Task details: Copy out the entries word for word, starting at the line containing "Task: Select the column N header" and ending at the line containing "Action: [82, 90]", with both of those lines included.

Material supplied:
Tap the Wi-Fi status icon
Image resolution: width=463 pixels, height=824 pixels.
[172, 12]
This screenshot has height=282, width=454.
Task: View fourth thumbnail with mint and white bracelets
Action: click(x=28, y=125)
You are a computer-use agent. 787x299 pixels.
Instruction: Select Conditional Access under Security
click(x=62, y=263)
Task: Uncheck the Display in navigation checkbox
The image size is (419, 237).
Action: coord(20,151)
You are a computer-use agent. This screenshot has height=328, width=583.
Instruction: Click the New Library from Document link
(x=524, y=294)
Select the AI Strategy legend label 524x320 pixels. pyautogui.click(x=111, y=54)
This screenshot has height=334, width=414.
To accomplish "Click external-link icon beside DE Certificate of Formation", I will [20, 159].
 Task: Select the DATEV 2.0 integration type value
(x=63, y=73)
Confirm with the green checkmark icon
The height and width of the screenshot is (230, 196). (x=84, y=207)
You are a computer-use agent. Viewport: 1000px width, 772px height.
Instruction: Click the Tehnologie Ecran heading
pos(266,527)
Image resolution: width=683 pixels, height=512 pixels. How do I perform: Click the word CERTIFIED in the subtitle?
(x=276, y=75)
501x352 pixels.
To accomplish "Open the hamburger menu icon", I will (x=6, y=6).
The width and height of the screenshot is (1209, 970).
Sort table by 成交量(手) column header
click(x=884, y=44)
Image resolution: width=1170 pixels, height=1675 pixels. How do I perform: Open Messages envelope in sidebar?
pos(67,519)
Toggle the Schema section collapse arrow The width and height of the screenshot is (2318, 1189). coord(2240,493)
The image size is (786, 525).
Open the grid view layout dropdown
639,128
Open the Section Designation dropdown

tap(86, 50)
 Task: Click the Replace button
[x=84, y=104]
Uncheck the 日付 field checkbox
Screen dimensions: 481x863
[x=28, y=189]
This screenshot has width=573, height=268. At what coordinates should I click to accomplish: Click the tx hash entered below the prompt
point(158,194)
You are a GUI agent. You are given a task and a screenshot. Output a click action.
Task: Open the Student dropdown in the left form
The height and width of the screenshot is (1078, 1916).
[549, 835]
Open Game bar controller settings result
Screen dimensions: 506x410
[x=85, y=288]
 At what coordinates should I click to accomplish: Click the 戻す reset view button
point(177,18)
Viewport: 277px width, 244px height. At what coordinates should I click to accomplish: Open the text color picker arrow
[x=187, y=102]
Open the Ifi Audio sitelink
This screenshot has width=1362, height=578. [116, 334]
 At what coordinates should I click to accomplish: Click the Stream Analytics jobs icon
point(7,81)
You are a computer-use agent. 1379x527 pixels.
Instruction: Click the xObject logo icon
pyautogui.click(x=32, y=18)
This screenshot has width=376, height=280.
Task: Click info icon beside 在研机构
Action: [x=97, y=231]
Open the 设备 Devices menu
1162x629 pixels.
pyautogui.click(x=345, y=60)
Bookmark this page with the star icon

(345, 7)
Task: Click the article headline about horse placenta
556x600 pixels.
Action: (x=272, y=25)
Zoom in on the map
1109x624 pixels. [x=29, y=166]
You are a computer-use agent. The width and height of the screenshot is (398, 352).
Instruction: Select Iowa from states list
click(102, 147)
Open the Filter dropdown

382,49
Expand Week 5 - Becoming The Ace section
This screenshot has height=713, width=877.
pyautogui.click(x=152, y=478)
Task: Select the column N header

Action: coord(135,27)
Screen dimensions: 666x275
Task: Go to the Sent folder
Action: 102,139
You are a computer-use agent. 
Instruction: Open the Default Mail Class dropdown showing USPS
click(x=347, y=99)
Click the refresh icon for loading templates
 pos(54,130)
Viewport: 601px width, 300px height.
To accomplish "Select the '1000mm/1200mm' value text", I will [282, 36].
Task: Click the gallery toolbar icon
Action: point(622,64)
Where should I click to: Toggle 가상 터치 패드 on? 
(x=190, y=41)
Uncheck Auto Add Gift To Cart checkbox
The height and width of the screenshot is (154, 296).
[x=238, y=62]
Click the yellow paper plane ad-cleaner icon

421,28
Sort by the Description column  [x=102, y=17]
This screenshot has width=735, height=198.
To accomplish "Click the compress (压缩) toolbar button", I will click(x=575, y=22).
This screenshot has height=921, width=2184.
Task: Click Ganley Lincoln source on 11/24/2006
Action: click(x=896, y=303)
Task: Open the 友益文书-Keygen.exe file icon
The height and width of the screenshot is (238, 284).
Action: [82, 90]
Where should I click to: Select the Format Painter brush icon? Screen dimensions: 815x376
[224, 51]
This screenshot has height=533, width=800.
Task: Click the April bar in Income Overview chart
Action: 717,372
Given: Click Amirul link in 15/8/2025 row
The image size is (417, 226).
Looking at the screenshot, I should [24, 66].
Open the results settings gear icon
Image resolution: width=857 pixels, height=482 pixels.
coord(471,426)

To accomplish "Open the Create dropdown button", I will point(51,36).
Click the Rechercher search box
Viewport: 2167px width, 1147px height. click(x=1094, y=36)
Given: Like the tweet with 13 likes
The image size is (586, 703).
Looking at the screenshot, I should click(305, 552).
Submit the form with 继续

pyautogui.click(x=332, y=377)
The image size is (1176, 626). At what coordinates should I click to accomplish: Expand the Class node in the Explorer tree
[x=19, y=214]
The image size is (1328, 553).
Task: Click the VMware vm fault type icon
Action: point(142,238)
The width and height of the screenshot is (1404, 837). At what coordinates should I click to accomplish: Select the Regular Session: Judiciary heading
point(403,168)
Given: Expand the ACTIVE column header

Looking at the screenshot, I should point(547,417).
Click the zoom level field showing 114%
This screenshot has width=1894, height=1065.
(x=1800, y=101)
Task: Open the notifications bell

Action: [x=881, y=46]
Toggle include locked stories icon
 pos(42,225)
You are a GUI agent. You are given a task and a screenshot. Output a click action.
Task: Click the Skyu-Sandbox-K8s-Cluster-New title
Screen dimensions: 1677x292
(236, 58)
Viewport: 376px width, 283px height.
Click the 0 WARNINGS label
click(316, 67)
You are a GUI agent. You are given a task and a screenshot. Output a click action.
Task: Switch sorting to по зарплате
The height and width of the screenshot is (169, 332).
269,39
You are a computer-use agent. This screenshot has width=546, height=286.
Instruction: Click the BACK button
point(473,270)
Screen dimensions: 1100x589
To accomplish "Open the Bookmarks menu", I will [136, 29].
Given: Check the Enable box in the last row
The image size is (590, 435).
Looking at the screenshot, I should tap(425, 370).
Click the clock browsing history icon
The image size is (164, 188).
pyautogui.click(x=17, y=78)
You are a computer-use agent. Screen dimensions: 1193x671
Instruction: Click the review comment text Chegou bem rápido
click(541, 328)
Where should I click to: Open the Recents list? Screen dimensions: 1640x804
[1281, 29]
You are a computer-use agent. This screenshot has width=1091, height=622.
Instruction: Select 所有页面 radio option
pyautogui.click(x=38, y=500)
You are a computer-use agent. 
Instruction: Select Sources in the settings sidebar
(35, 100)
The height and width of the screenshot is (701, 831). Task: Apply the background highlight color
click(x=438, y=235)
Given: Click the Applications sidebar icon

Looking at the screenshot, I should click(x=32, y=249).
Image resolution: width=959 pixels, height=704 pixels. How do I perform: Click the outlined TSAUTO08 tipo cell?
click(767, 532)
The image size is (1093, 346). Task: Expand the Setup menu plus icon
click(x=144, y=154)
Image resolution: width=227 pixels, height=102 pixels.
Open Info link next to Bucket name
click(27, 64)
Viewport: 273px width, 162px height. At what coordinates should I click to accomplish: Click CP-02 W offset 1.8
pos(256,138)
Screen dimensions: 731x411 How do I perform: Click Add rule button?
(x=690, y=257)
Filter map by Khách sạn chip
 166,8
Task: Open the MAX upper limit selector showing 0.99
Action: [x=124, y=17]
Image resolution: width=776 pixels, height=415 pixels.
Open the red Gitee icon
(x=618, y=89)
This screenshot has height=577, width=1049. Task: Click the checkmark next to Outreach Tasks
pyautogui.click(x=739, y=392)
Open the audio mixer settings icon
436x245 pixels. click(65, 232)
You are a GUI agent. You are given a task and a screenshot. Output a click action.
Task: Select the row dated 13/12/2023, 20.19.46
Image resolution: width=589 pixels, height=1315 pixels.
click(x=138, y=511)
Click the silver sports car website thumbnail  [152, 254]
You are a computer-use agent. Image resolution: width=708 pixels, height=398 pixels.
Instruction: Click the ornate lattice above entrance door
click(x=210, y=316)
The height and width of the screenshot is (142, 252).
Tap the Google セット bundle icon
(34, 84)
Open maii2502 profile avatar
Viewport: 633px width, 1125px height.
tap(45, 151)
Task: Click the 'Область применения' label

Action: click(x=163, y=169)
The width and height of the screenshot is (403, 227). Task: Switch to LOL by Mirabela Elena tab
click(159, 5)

Solution to this task:
Task: Select the column N header

Action: coord(135,27)
Screen dimensions: 666x275
Task: Go to the Sent folder
Action: 102,139
You are a computer-use agent. 
Instruction: Open the Default Mail Class dropdown showing USPS
click(x=347, y=99)
Click the refresh icon for loading templates
 pos(54,130)
Viewport: 601px width, 300px height.
To accomplish "Select the '1000mm/1200mm' value text", I will [282, 36].
Task: Click the gallery toolbar icon
Action: point(622,64)
Where should I click to: Toggle 가상 터치 패드 on? 
(x=190, y=41)
Uncheck Auto Add Gift To Cart checkbox
The height and width of the screenshot is (154, 296).
[x=238, y=62]
Click the yellow paper plane ad-cleaner icon

421,28
Sort by the Description column  [x=102, y=17]
This screenshot has width=735, height=198.
To accomplish "Click the compress (压缩) toolbar button", I will click(x=575, y=22).
This screenshot has height=921, width=2184.
Task: Click Ganley Lincoln source on 11/24/2006
Action: click(x=896, y=303)
Task: Open the 友益文书-Keygen.exe file icon
The height and width of the screenshot is (238, 284).
Action: [82, 90]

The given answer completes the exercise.